1963年(昭和38年)、朝日新聞社は大阪本社創刊85年・
東京本社75周年記念の1000万円懸賞小説を募集、
その受賞作が三浦綾子の「氷点」であった。
当時の1000万円というのは、気の遠くなるような莫大な賞金であった。
この小説は、東京オリンピックの熱冷めやらぬ1964年12月から、
朝日新聞で連載が始まり、1966年に同社から出版されベストセラーとなった。
また、同じく1966年にテレビ朝日系(当時のNETテレビ)でドラマ化されたこの作品は、
いわゆる「風呂屋がカラになる」ほどの大ヒットとなり、
平均視聴率は30%を超え、最終回の視聴率は42.7%だったそうである。
娘陽子をいじめる母親夏枝役の新珠三千代は、きっと日本中の視聴者から精神的バッシングを受けたであろう。
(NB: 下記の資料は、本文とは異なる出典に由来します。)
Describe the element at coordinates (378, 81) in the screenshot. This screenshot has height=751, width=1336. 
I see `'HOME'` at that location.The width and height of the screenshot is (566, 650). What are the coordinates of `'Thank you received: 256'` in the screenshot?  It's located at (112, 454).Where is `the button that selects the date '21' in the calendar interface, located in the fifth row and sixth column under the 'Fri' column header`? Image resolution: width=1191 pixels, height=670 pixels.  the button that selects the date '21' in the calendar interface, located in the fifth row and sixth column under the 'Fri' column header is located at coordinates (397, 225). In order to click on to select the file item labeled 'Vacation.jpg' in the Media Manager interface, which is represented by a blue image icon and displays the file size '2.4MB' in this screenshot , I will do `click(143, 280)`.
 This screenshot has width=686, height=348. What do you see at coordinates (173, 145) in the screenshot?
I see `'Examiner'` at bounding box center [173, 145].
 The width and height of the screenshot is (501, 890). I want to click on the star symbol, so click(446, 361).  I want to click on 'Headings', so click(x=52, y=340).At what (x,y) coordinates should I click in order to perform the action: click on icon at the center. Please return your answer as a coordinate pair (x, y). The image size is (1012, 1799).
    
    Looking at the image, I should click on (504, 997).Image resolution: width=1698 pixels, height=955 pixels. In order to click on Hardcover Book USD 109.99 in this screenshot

後に「細腕繁盛記」でいじめられ役を演じたが、それでもチャラにならなかったであろう。
陽子役は、安田道代、島田陽子などが演じている。
中学生の私は、「氷点」はメロドラマ、よろめきドラマだと思っていた。
それから「氷点」を遅ればせながら読んだのであった。
少し前、「塩狩峠」と「氷点」を職場の若い連中に薦めたところ、
痛く感動したようであった。
妻夏枝に対する夫啓造の冷たさ、娘陽子に対する母夏枝の冷たさ。
氷のような心は、どのように生まれてくるのか、
そのような心は氷解することはあるのだろうか。
タイトルを「氷点」としたときに、この小説の骨格を確かなものにしたのだろうと思う。
今年の冬、「氷点」はまたドラマ化されるようである。
それまでに、「氷点」「続・氷点」を読まれることをお奨めする。
私には夏枝をバッシングする感情は、微塵も湧いてこなかった。
神は人間を創ったときに、完璧にしてくれなかった、
少し試練を注入して、考え進歩する余地を残してくれた。
そのことを、この小説が教えてくれたからである。
読みやすい文体の行間に、原罪を感じられたい。
【原罪】
アダムとイブが禁断の木の実を口にし、神の命令に背いた罪。
アダムの子孫である人類はこの罪を負うとされる。
アダムとイブが禁断の木の実を口にし、神の命令に背いた罪。
アダムの子孫である人類はこの罪を負うとされる。